Figure 2436b. Undulate NiSi + NiSi2 film formed due to fluoride contamination: (a) TEM image of nickel silicide film (Adapted from [5]). White arrow "1" points to thicker NiSi, while arrow "2" points to thinner NiSi2. (b) Schematic illustration of the formation process of the structure in (a). The blue box represents the area of the as-deposited Ni film. The area marked by the dotted green curve represents the final nickel silicide as shown in (a). The white spots indicate vacancies that are formed due to Ni out-diffusion during the initial annealing process, while the blue arrows indicate the direction of the Ni out-diffusion. The red lines at the initial interface between the as-deposited Ni and Si substrate represent fluoride (F) contaminants. The green arrows indicate the Si diffusion into the vacancy areas during the second annealing process.

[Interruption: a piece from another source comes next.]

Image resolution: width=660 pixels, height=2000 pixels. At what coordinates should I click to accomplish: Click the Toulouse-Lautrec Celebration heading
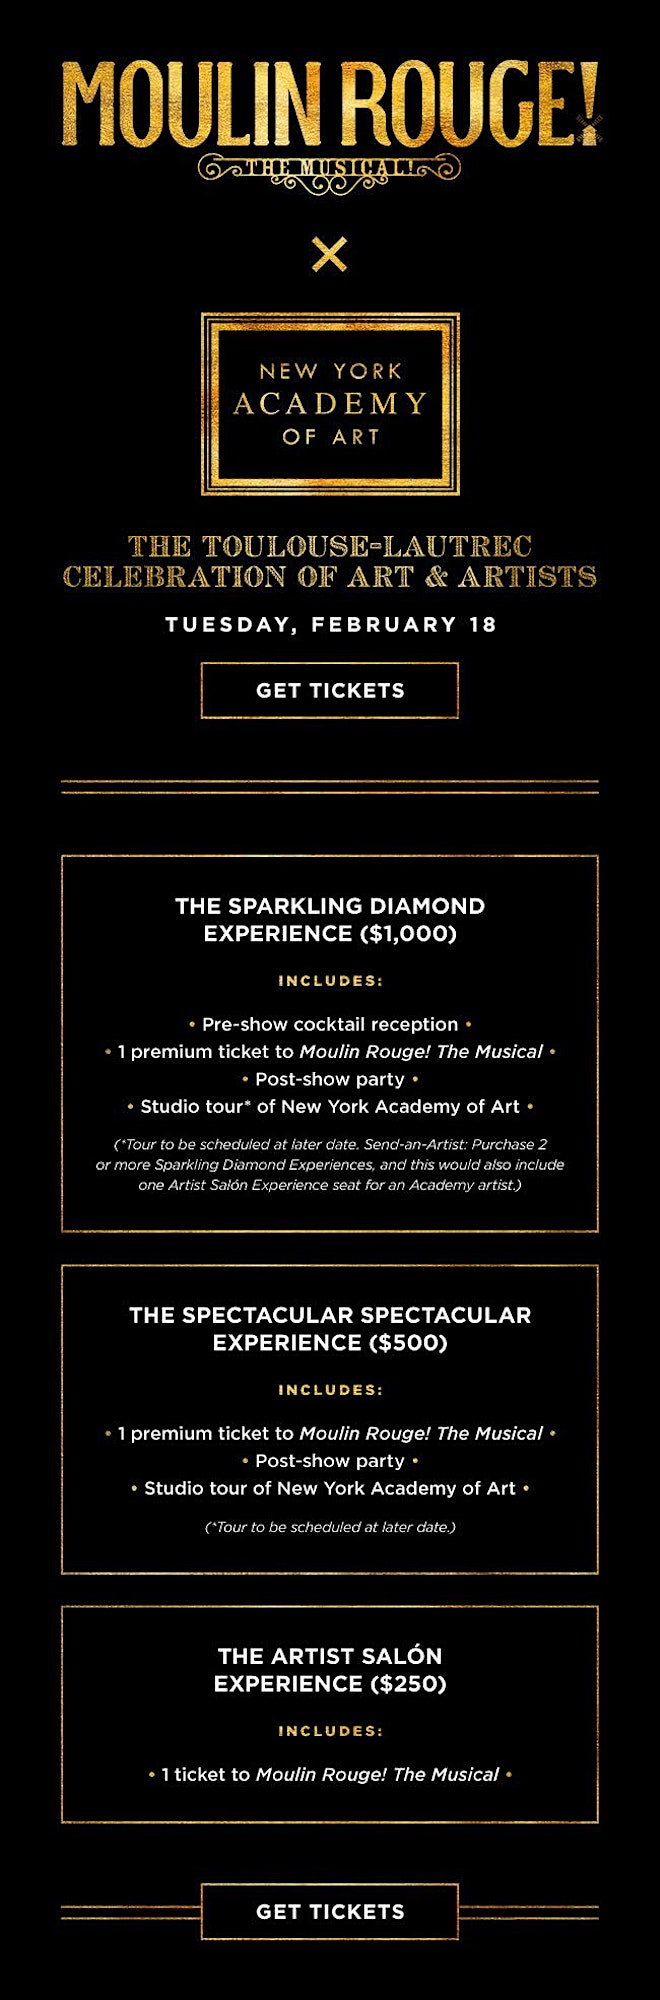coord(330,561)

Note that the fluorine contamination on Si wafers can be investigated with XPS analysis.



[1] Y. N. Hua, S. Redkar, C. K. Lau, “A Study on Non- Stick Aluminium Bondpads due to Fluorine Contamination using SEM, EDX, TEM, IC, Auger, XPS and TOF-SIMS Techniques,” Proceedings from the 28th International Symposium for Testing and Failure Analysis, Phoenix, Arizona, November, 2002, pp. 495-504.
[2] Paul Yu, Jamie Su, Qiang Gao, Ming Li, Chorng Niou, Study of Aluminum Pad Contamination Sources during Wafer Fabrication, Shipping, Storage and Assembly, International Symposium on High Density packaging and Microsystem Integration, 2007. HDP '07.
[3] R. Yang, N. Su, P. Bonfanti, J. Nie, and J. Ning, “Advanced in situ pre-Ni silicide (Siconi) cleaning at 65 nm to resolve defects in NiSix modules,” J. Vac. Sci. Technol. B, vol. 28, no. 1, pp. 56–61, Jan. 2010.
[4] T. Yamaguchi, K. Kashihara, S. Kudo, T. Tsutsumi, T. Okudaira, K. Maekawa, Y. Hirose, K. Asai, and M. Yoneda, “Characterizations of NiSi2-whisker defects in n-channel metal-oxide-semiconductor fieldeffect transistors with <110> Channel on Si(100),” Japan. J. Appl. Phys., vol. 49, no. 12, pp. 126–503, Dec. 2010.
[5] Takuya Futase, and Hisanori Tanimoto, Fluoride Contamination Induced NiSi2 Film Formation in a Gate NiSi Line, IEEE Transactions on Semiconductor Manufacturing, 26(3), (2013) 355.